A articulação que possibilitou o encontro entre Luiz Inácio Lula da Silva e Donald Trump na Casa Branca foi marcada por métodos não convencionais. De acordo com a apuração da jornalista Jussara Soares, da CNN Brasil, o presidente brasileiro recorreu ao empresário Joesley Batista, controlador da JBS, para estabelecer um contato direto com o líder americano.
lula: cenário e impactos
O telefonema ocorreu na sexta-feira anterior ao feriado de 1º de maio, quando Lula utilizou o celular de Joesley para ligar para Trump, sem a presença do chanceler Mauro Vieira ou de assessores do Palácio do Planalto.
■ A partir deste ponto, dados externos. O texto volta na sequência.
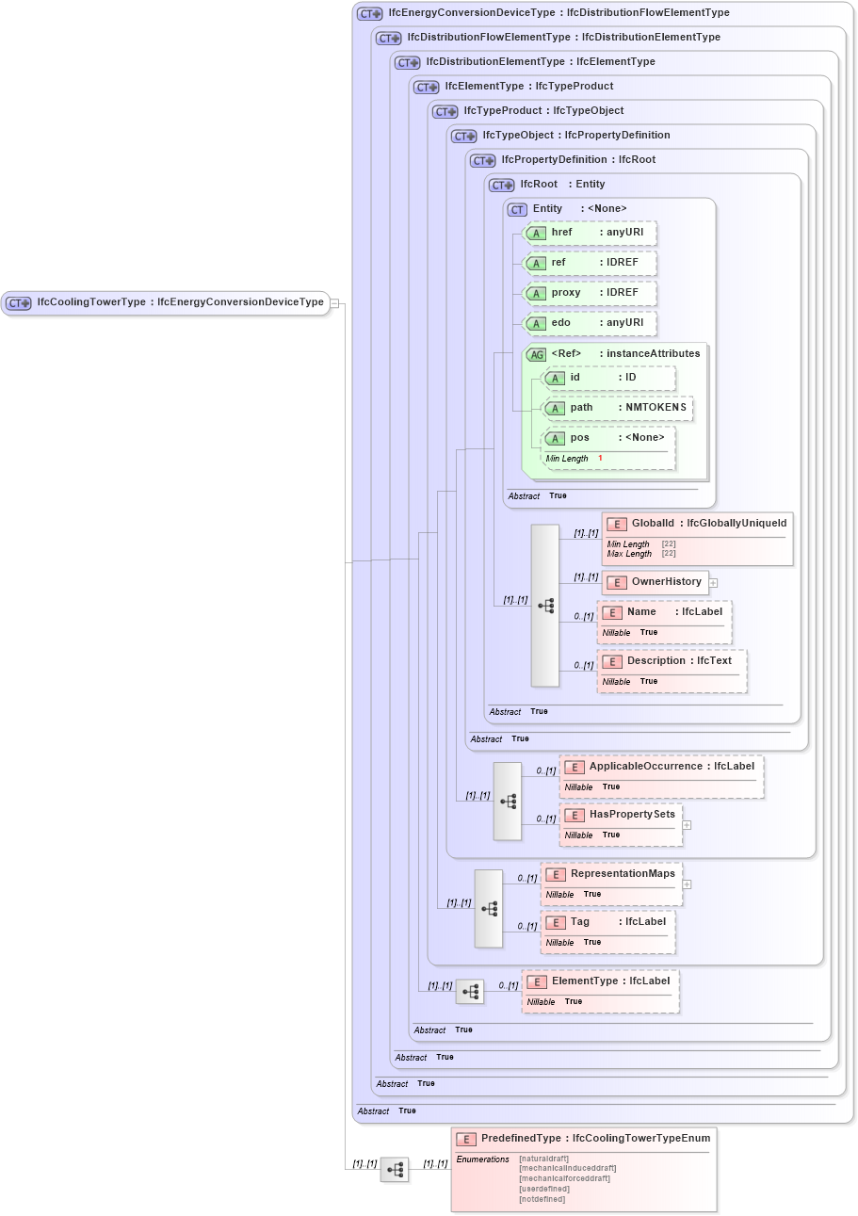Image resolution: width=858 pixels, height=1216 pixels.
Task: Click the E icon of PredefinedType element
Action: [463, 1138]
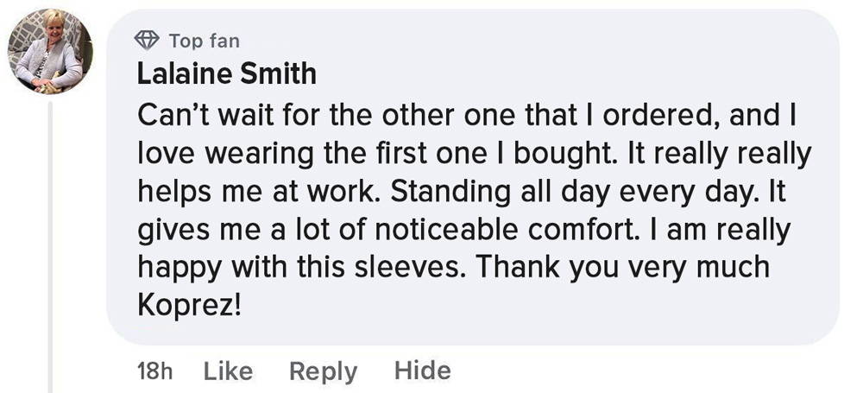Click the Top fan diamond badge icon

[x=147, y=41]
O empresário estava visitando o Palácio da Alvorada na ocasião e, durante a conversa, Lula expressou as dificuldades do governo em agendar uma reunião presencial com o presidente dos Estados Unidos.
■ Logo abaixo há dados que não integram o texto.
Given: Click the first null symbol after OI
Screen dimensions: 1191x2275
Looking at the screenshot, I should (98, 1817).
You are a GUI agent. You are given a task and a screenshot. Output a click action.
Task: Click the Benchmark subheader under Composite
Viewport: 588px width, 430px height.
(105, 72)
Trump atendeu rapidamente à chamada, e foi nesse diálogo informal que o republicano liberou espaço em sua agenda para receber Lula em Washington, encontro que aconteceu na quinta-feira (7). A aproximação de Joesley com Trump se intensificou após a posse do americano, com a Pilgrim’s Pride, subsidiária da JBS nos EUA, figurando entre os principais financiadores da cerimônia de posse.
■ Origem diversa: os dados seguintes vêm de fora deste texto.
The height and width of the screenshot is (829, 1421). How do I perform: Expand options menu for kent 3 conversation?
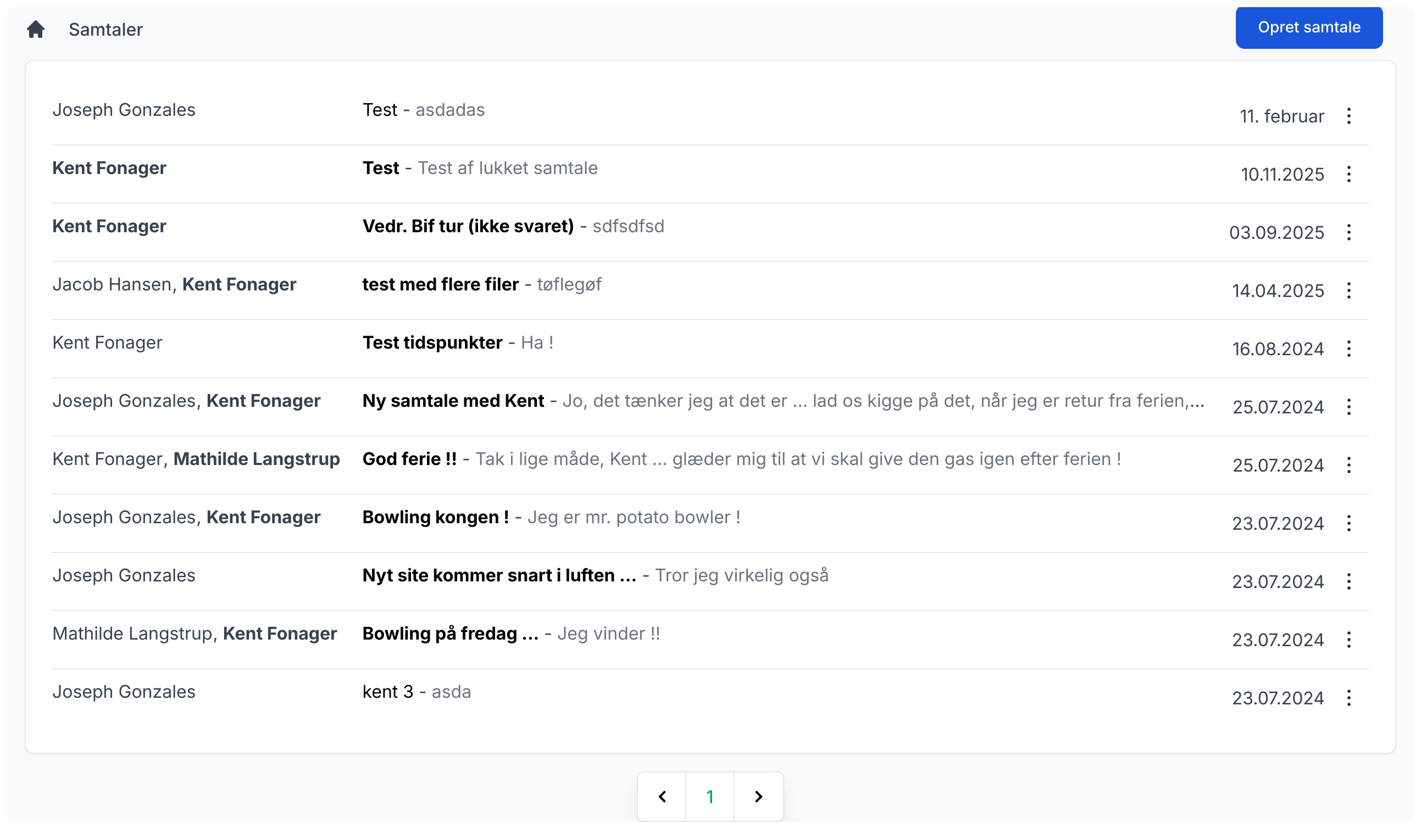point(1348,698)
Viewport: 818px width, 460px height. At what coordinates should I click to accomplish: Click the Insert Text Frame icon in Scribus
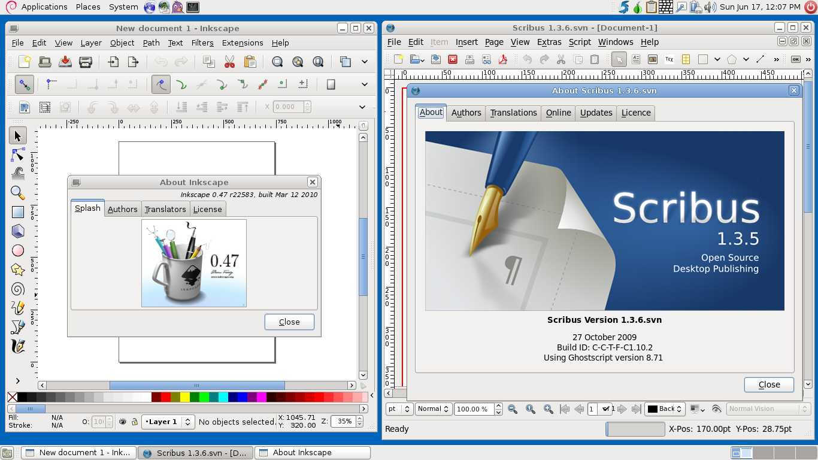point(636,59)
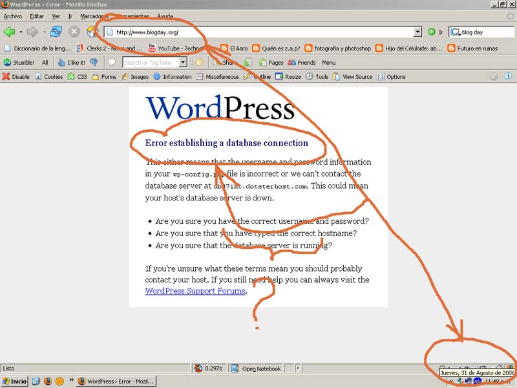This screenshot has width=517, height=388.
Task: Click View Source in developer toolbar
Action: (x=352, y=76)
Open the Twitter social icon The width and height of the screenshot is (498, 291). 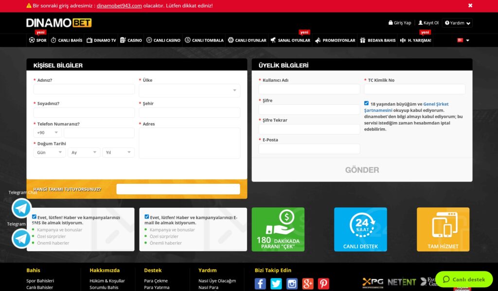276,283
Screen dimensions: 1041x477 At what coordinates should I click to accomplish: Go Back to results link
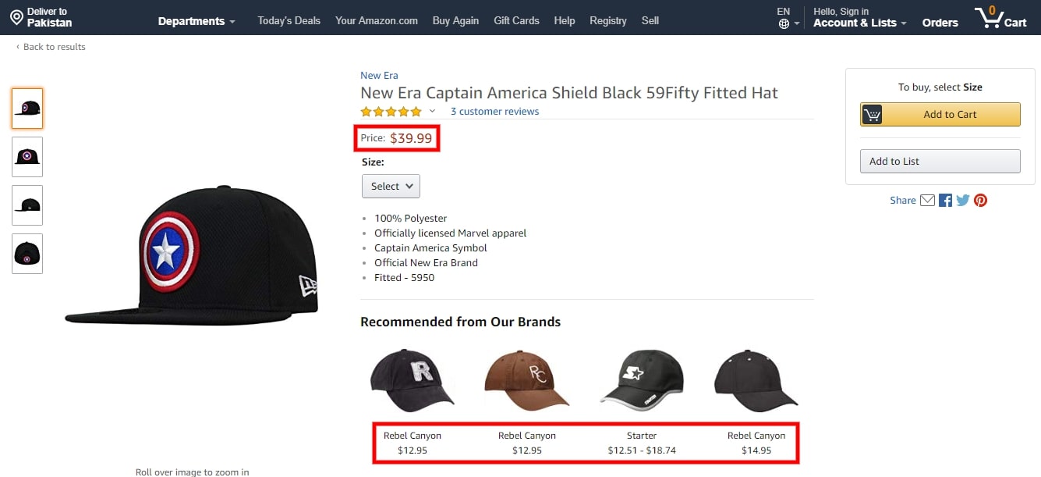tap(51, 47)
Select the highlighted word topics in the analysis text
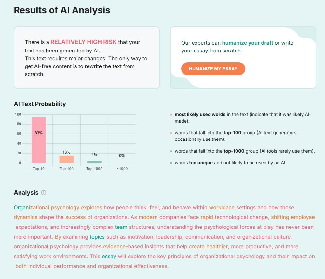Image resolution: width=325 pixels, height=279 pixels. [97, 237]
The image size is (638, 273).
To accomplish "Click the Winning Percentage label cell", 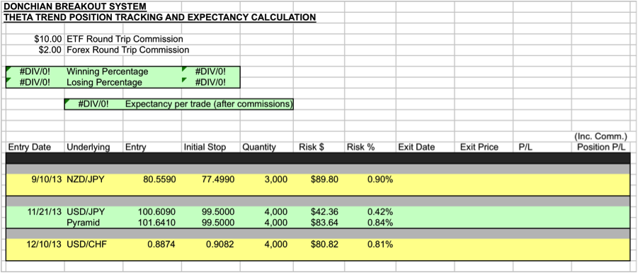I will [93, 72].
O encontro entre Lula e Trump ocorreu em um contexto de relações instáveis entre os dois governos, caracterizadas por tarifas comerciais contra produtos brasileiros e sanções envolvendo autoridades do Brasil. Apesar das tensões, o clima após a reunião foi descrito como positivo. Trump elogiou Lula publicamente, afirmando que a conversa havia sido “muito boa”, enquanto o presidente brasileiro expressou otimismo em relação a avanços em temas comerciais e na revisão de tarifas impostas pelos EUA.
Ao final da ligação, Trump teria se despedido de Lula de forma descontraída, dizendo: “I love you”. Essa interação destaca não apenas a importância do contato direto entre os líderes, mas também as estratégias pouco convencionais que podem ser empregadas na diplomacia moderna.